La faim justifie les moyens

En Suisse, le Fonds de compensation AVS/AI/APG gère Frs. 33 milliards issus de nos cotisations aux assurances sociales. En 2015, il décidait de renoncer à ses Frs. 200 millions engagés dans le marché du blé, du maïs ou encore du café. La Raiffeisen, troisième plus grande banque du pays, a bâti sa réputation sur une stratégie d’investissement dans l’économie réelle contre une financiarisation à outrance et s’est retirée récemment du marché des matières premières agricoles. Ces réformes inspirent aujourd’hui d’autres fonds de pension ou d’autres banques qui renoncent à la spéculation sur les denrées alimentaires.

Ces repositionnements ne se sont pas faits tout seul. Ils ont été réclamés par des assurés ou clients, plus soucieux que par le passé de la manière dont leur argent est investi. D’après le texte de l’initiative contre la spéculation sur les denrées alimentaires : « les banques, négociants en valeurs mobilières, fonds de placement et assurances sociales dont le siège ou la succursale se situe en Suisse ne peuvent investir dans des instruments financiers se rapportant à des matières premières agricoles ou à des denrées alimentaires ». Les ventes à terme conclues avec des producteurs ou commerçants de matières agricoles portant sur des garanties de délais ou des prix fixés pour des quantités déterminées resteraient autorisées.

**Liste des tâches:**
1. Répondez aux questions suivantes d'après le texte sur la spéculation alimentaire.
(a) Quel montant le Fonds de compensation AVS/AI/APG gère-t-il ?
(b) Quel rang la Raiffeisen occupe-t-elle parmi les banques du pays ?
(c) Par qui les repositionnements des fonds et des banques ont-ils été réclamés ?
2. Poursuivez le texte sur la spéculation alimentaire à la suite de sa dernière phrase.

**Données fournies:**
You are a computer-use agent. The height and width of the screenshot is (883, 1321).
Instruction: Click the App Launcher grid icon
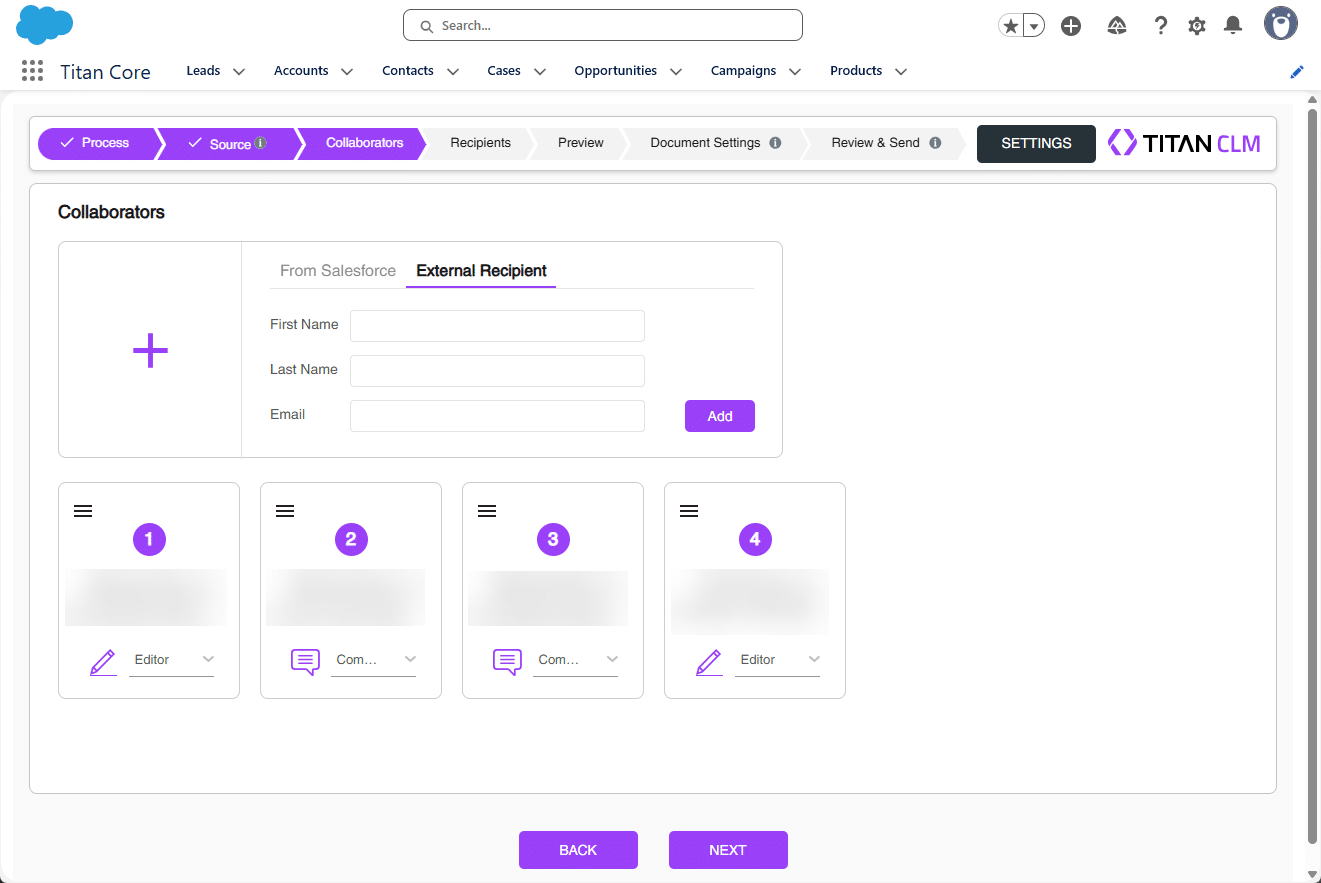tap(32, 70)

**Exercices corrigés:**
1.
(a) Frs. 33 milliards.
(b) Elle est la troisième plus grande banque du pays.
(c) Par des assurés ou clients.

2.
Mondialisation alibi

Les opposants honnêtes reconnaissent que les activités boursières dans le domaine agricole sont à l’origine de hausses spectaculaires des prix provoquant de graves problèmes d’approvisionnement dans les pays en voie de développement. Ils avancent néanmoins deux arguments principaux pour rejeter l’initiative.

Premièrement, la Suisse ne peut pas, isolément, résoudre le problème de la faim dans le monde en adoptant l’initiative. Cet argument est parfaitement valable. Les initiants n’ont d’ailleurs jamais prétendu que leur texte vaincrait la faim dans le monde. Il n’en demeure pas moins que le retrait de la Suisse, pays des banques, des marchés spéculatifs sur les denrées alimentaires entraînerait certainement d’autres pays sur cette voie. L’argument des opposants illustre surtout l’excuse de la mondialisation servie ad nauseam par tous ceux qui ont considéré que l’économie mondialisée signifiait la fin du politique et le meilleur prétexte à l’inertie.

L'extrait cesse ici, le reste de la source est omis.